Session 1: Expression System Design

Expression system design involves the optimization of expression vectors at the molecular level to bring about desirable downstream effects at the cellular level. The technologies presented here are targeted to the engineering of mammalian or insect cell expression vectors. The molecular basis of stable expression will be discussed as one of the key aspects of ensuring high quality protein production and reproducibility. Translational control is also important for further improvement in the enhancement of productivity. Furthermore, the choice of promoter has a significant effect on protein expression. The question concerns not only the strength of promoter activity as for many expression systems cell type specific and time-dependent (early and late) promoters exist. Closely related to promoters is the issue of generating inducible expression systems. The advantage of this approach is that expression can be turned on and off in a controlled manner to maximize protein production. Additionally, the session will deal with site-specific integration and insulators. In the context of engineering stable cell lines it has become evident that the chromosomal integration site plays an important role for construct stability and expression levels. Introduction of insulator sequences or matrix attachment regions have a strong influence on stability and protein production.

Session 2: Gene Delivery

The development of vectors and methods that are capable of efficient gene delivery is crucial to the success of recombinant protein production, studies of cellular mechanisms, assay development and gene therapy. This session will include presentations that highlight advances in the development and application of adeno-associated virus (AAV), baculovirus and adenovirus vector gene delivery systems as well as improvements in non-viral gene delivery systems.
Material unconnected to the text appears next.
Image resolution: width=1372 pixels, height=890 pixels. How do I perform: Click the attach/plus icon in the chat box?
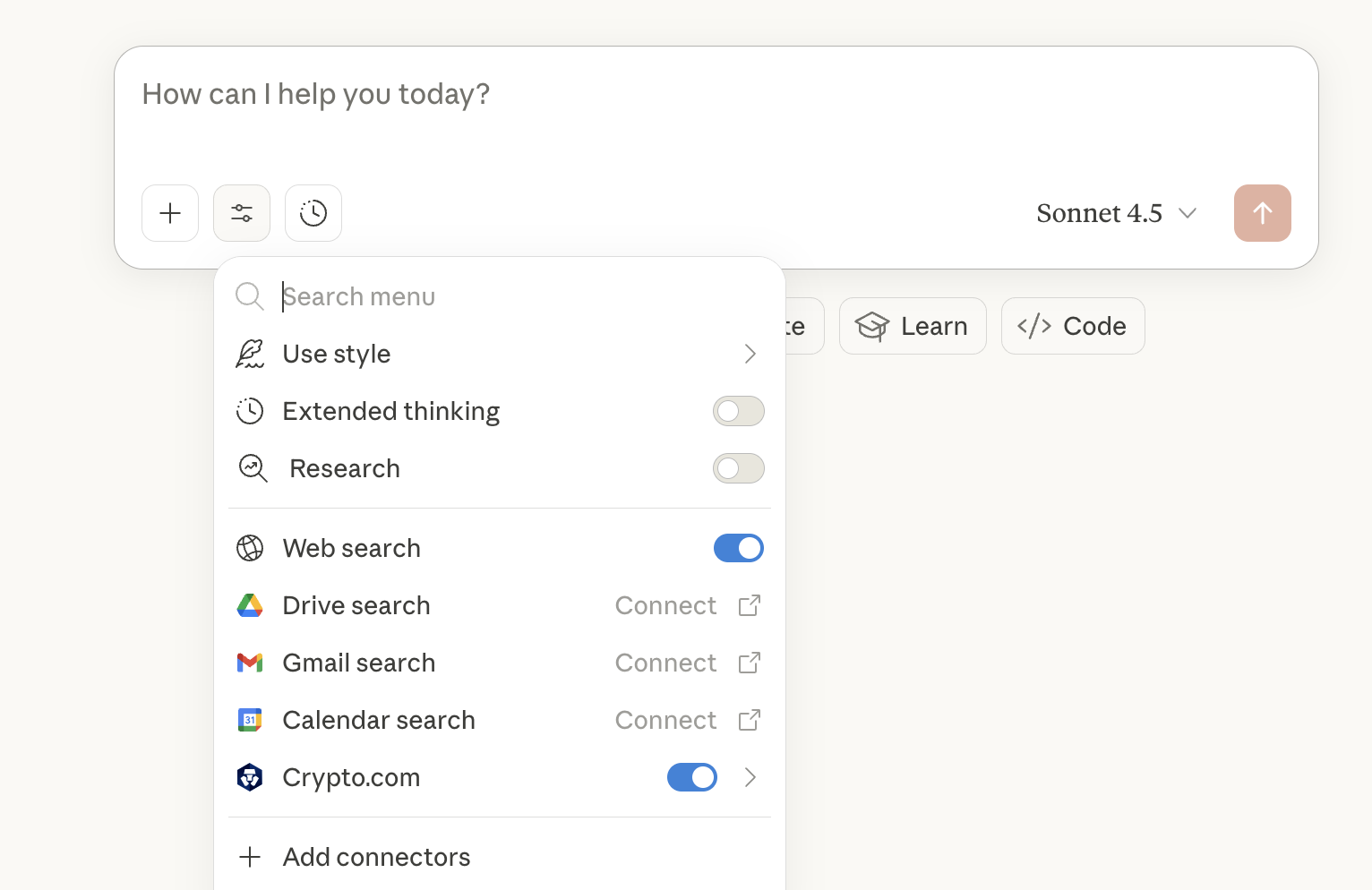point(169,213)
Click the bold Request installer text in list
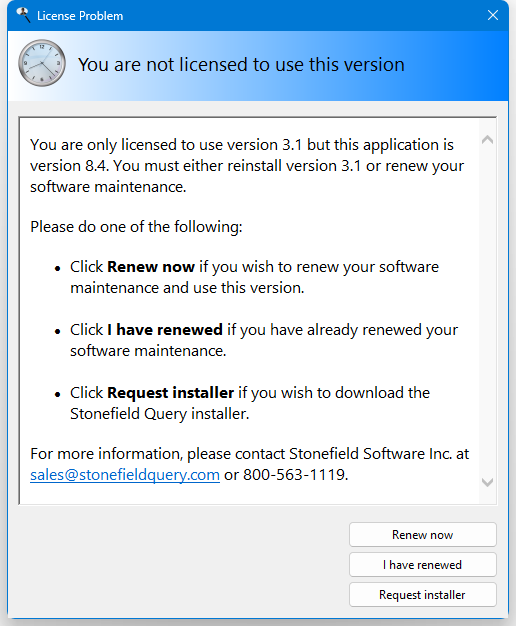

Session 3: Cell Engineering Session

Cell engineering is considered as any manipulation that results in some change to the cell of interest. The subjects and topics within the area of cell engineering are wide, covering a diverse range of topics including, but not limited to, stem cell research, metabolic engineering, the up-regulation/knockdown(out) of target genes and proteins, the development of new cell lines and media, and many other topics besides. As such, cell engineering could be considered a seamless subject that transcends into many other areas, lying directly at the research interface between engineers, biological scientists, mathematicians and product manufacturing specialists. Perhaps a more encompassing description of cell engineering would therefore be the investigation, manipulation, and enhancement of the biological processes that underpin cellular performance. This session intends to promote discussion of current leading edge research in this diverse area.
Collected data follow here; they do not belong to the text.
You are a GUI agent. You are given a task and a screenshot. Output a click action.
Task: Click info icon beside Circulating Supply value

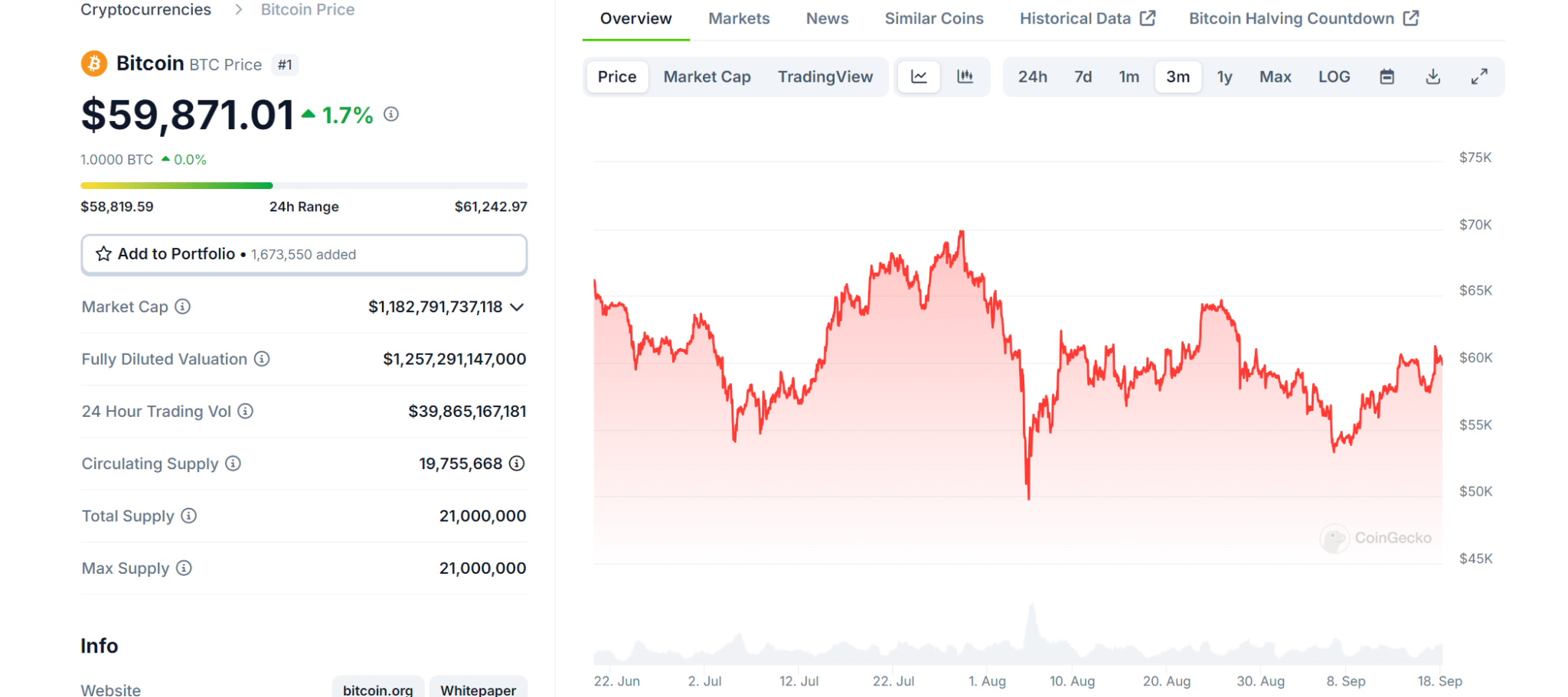(x=517, y=464)
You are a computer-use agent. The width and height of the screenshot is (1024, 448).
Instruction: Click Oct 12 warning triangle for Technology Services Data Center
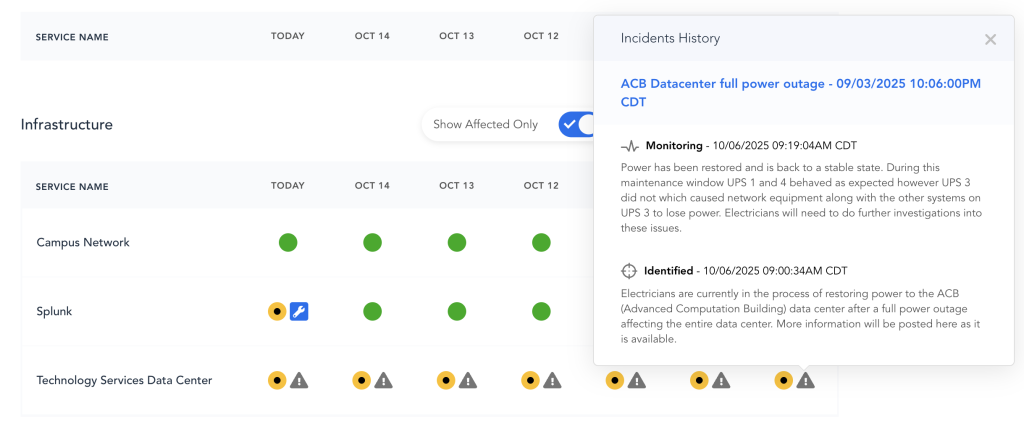pyautogui.click(x=552, y=380)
Session 4: Post-translational modifications/product integrity

Many proteins depend on complex post-translational modifications (PTM) relating structure to appropriate functionality. PTM has influence on biological activity, half-life of the protein, its immunogenicity and stability. The choice of host cells for expression of recombinant therapeutic proteins is of utmost importance. Nowadays a lot of research is carried out trying to humanize other expression systems than mammalian cells, still considered the biological system of choice. Glycosylation is often very accurate and precise, causing serious impact on product consistency. As many natural proteins present
molecular heterogeneity and glycan isoforms, it can be a problem to understand the acceptable biological range. Other frequent PTM include amination, phosphorylation, carboxylation, hydroxylation, sulfation, folding, and pegylation. The regulatory authorities are raising the standards for demonstrating product consistency thus making process development and in-process control of great impact at industrial level. Endeavors for the development of sophisticated analytical tools have demonstrated the feasibility of ensuring consistent quality of products, synthesized as expected and not degraded by impurities or additives. To understand naturally occurring PTM, build biological systems capable of accomplishing PTM at acceptable levels, design and operate large-scale processes, and develop analytical tools to control PTM and protein integrity depend on multidisciplinary efforts with many interfaces. This session will present and discuss examples of PTM and product integrity both at development and industrial levels.

Session 5: Integrated process development

This session will highlight advances and challenges in accelerating cell culture process development and scale-up for clinical and commercial manufacturing of proteins as biopharmaceuticals. Topics for the session include enabling tools and technologies, including Process Analytical Technology (PAT), that stimulate real-time monitoring, process control and early product characterization, novel approaches and practices for rapid and efficient process development or characterization, such as scale-down, optimization, scale-up and improved integration with downstream processing. Industrial best practice examples to improve culture productivity, while ensuring product quality, are particularly welcome.

Session 6: Viral vaccines

Cell culture derived viral vaccines play an increasingly important role in current clinical approaches and recently a number of good new targets have been successfully evaluated. Also, there is a growing interest in the use of advanced technologies for efficient manufacturing. The session will include presentations on topics related to the development and production of viral vaccines, such as attenuated or inactivated influenza virus, sub-unit cancer vaccines and development strategies for emergent or emergency vaccines. This will include cell line and vector development based on new animal-cell based expression systems, improvement of viral vector design or safety. New analytical technologies related to the determination of viral titers, infectivity, safety and process robustness will be discussed as well as strategies for improved productivity and downstream processing.